§ Task goal:
Print exactly the lines from the one that contains "Image resolution: width=1200" through the final line of the entries below, both included, and nothing else; omit the pictures.

§ Records supplied:
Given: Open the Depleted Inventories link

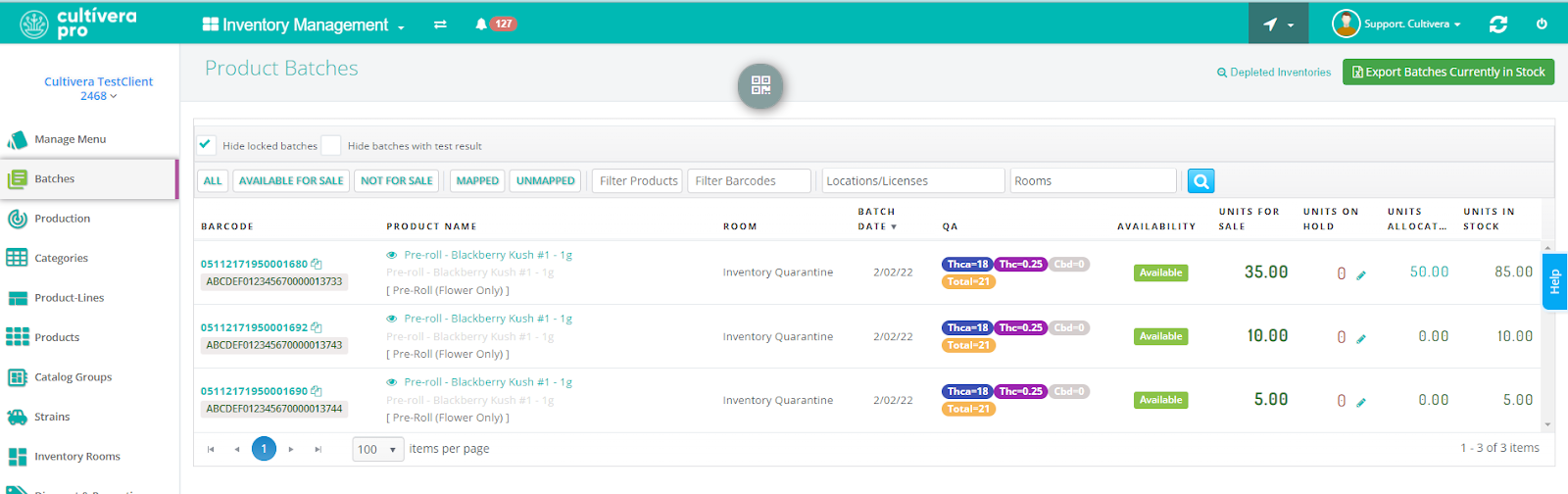Looking at the screenshot, I should coord(1274,73).
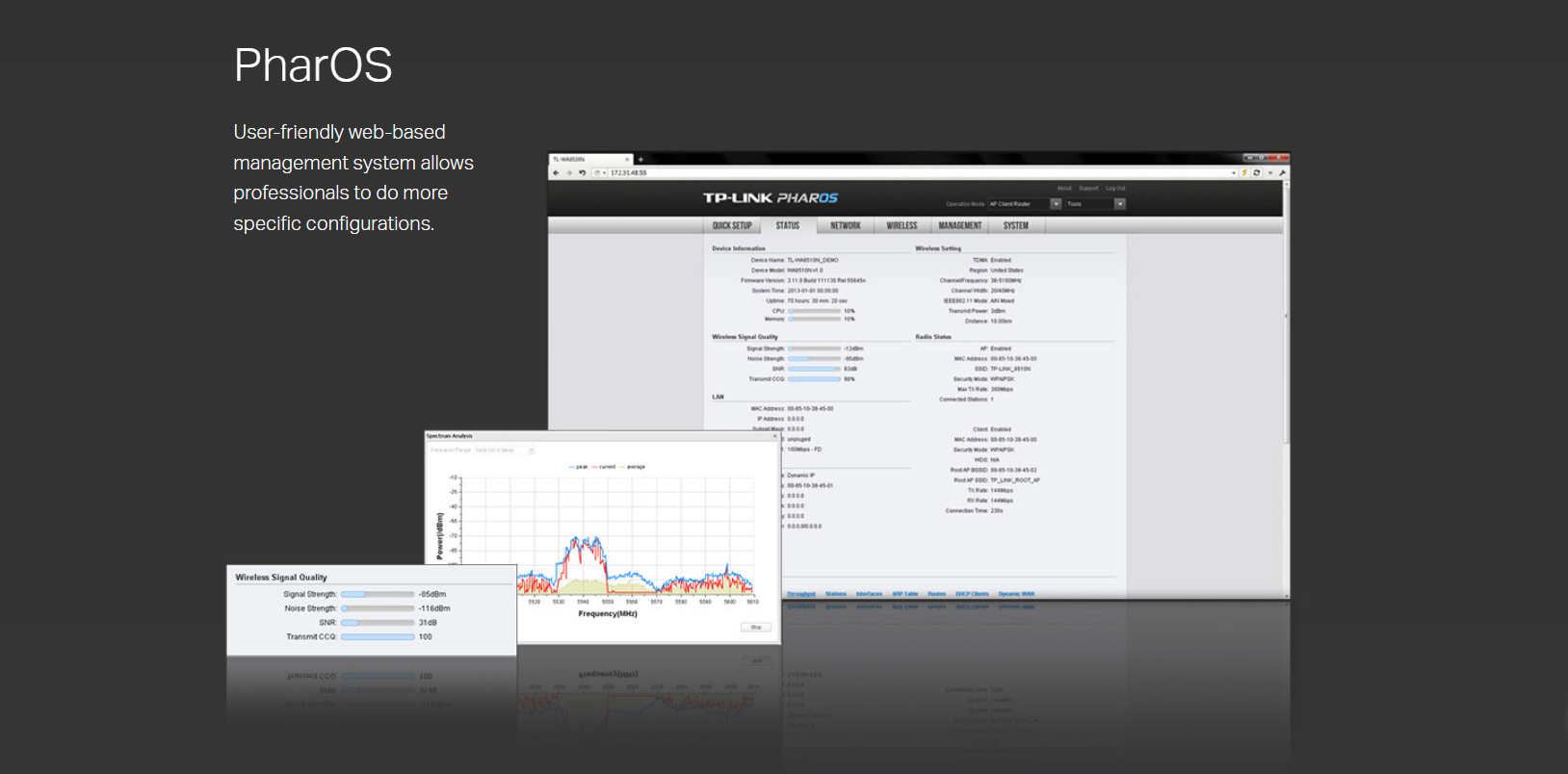Expand the Frequency Range dropdown in Spectrum Analysis
Screen dimensions: 1568x774
pyautogui.click(x=531, y=451)
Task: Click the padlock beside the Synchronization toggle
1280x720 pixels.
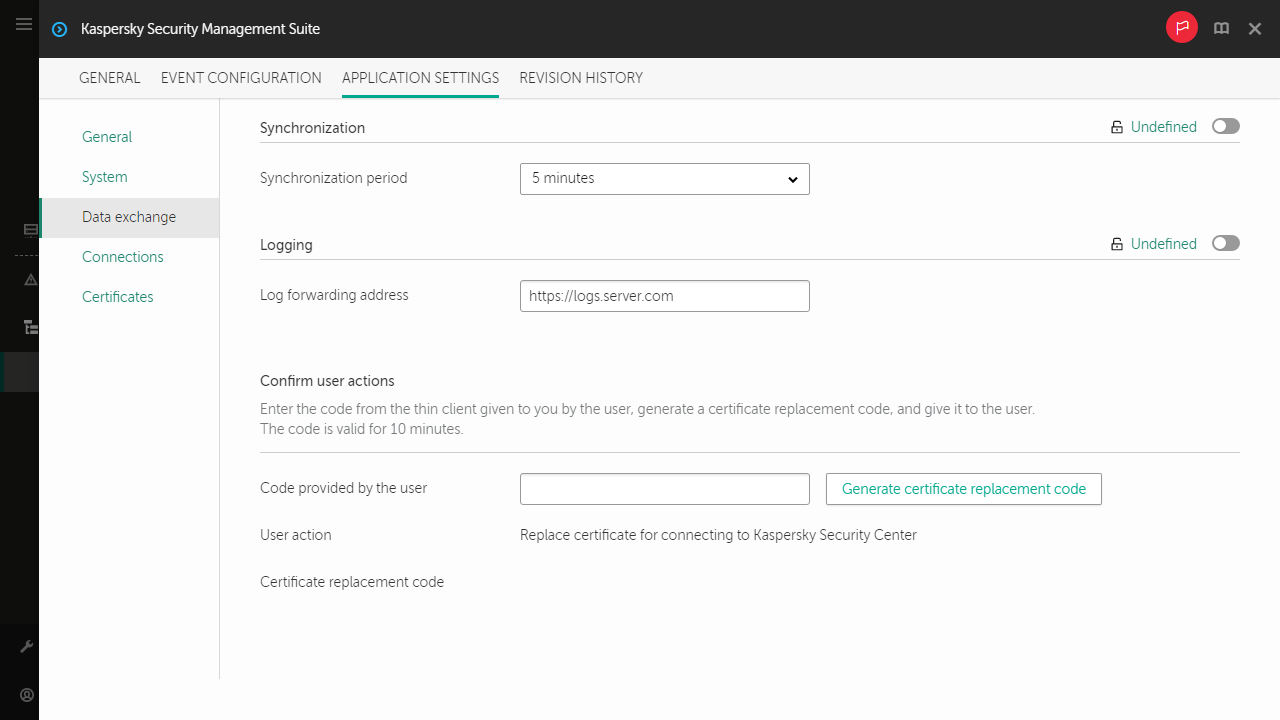Action: (1116, 126)
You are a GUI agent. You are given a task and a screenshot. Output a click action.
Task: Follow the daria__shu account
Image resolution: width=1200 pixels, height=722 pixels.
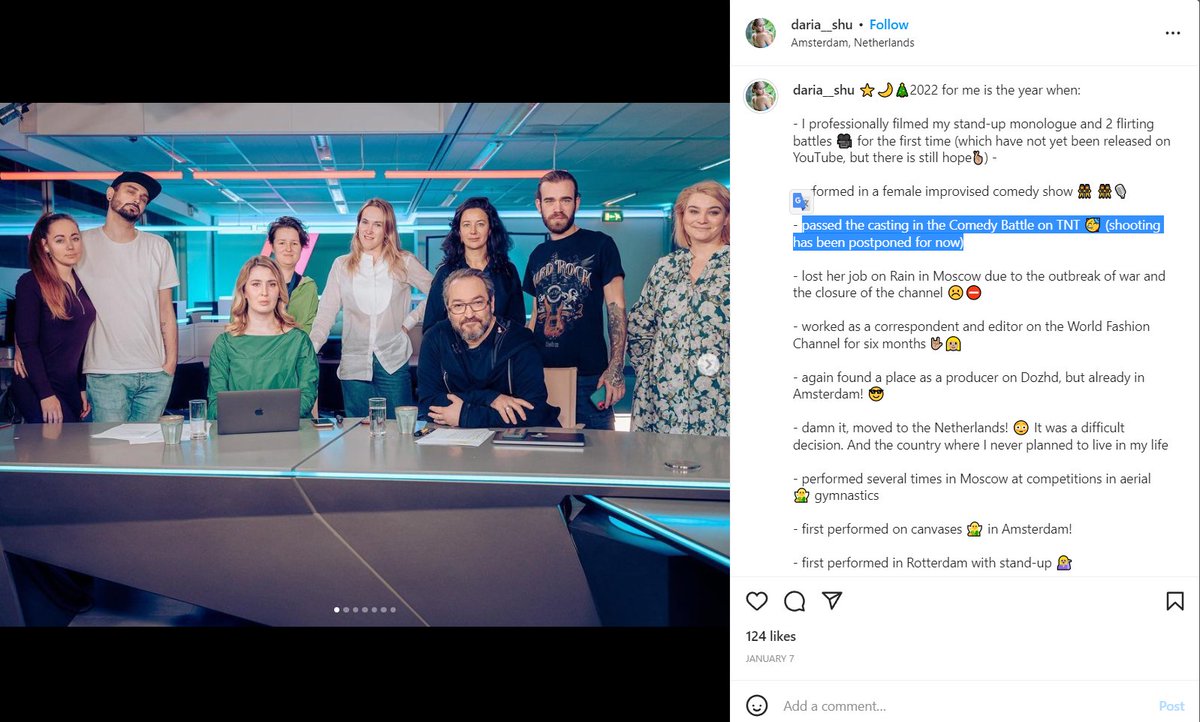(889, 24)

§ The completed task:
Image resolution: width=1200 pixels, height=722 pixels.
(889, 24)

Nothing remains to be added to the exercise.